Выбрать главу

Оле и Агата сидели, по обыкновению, в складе. Она шила красные плюшевые подушки для каюты «Агаты», крошечные подушечки, словно кукольные. Иргенс подложил одну из них под щеку, закрыл глаза и сказал:

— Покойной ночи, покойной ночи!

— Ведь вы собирались на выставку картин? — сказал Оле, смеясь. — Моя невеста сегодня только об этом и говорила.

— А ты не можешь пойти с нами? — спросила она.

Но Оле было некогда, как раз сейчас у него много дела.

— Идите же, не мешайте мне! Веселитесь хорошенько... Было как раз время гулянья, Иргенс предложил пройти через парк. Кстати можно послушать немножко и музыку. Любит ли она музыку?

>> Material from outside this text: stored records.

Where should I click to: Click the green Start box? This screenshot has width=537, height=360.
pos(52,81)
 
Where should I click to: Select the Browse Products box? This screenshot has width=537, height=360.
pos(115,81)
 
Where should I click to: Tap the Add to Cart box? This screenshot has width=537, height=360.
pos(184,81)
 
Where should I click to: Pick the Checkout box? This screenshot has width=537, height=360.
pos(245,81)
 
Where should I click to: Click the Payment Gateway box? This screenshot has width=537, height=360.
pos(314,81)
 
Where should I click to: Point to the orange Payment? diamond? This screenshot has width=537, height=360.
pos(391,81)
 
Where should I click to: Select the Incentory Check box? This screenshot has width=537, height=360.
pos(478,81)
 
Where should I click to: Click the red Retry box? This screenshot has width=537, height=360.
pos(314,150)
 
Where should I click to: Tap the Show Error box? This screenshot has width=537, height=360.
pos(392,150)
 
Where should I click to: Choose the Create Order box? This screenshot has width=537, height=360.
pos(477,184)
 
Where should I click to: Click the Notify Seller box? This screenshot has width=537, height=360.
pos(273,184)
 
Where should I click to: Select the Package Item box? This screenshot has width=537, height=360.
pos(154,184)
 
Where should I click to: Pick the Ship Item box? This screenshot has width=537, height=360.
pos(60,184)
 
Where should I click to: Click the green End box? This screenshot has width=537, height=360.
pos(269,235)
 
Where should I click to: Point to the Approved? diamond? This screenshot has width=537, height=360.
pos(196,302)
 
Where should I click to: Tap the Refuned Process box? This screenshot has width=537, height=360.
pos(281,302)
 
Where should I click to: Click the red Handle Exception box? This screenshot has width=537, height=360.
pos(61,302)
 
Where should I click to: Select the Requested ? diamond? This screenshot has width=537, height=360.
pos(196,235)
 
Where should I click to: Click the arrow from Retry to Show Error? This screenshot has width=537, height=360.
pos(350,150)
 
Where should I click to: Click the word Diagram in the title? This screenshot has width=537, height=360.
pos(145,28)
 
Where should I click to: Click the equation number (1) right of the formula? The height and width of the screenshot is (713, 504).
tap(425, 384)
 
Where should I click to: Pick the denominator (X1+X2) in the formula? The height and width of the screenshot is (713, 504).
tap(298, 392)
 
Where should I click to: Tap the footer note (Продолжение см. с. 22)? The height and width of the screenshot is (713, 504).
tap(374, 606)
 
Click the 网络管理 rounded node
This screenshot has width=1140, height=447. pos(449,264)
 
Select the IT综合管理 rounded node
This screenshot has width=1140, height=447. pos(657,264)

На Агате было тёмное платье с чёрными и синими полосками и накидка на красной шёлковой подкладке. Гладкое платье облегало её фигуру без единой морщинки, а вокруг шеи был отложной сборчатый воротник. Накидка иногда распахивалась, и мелькала красная подкладка.

К сожалению, она не особенно музыкальна. Она очень любит слушать музыку, но плохо понимает её.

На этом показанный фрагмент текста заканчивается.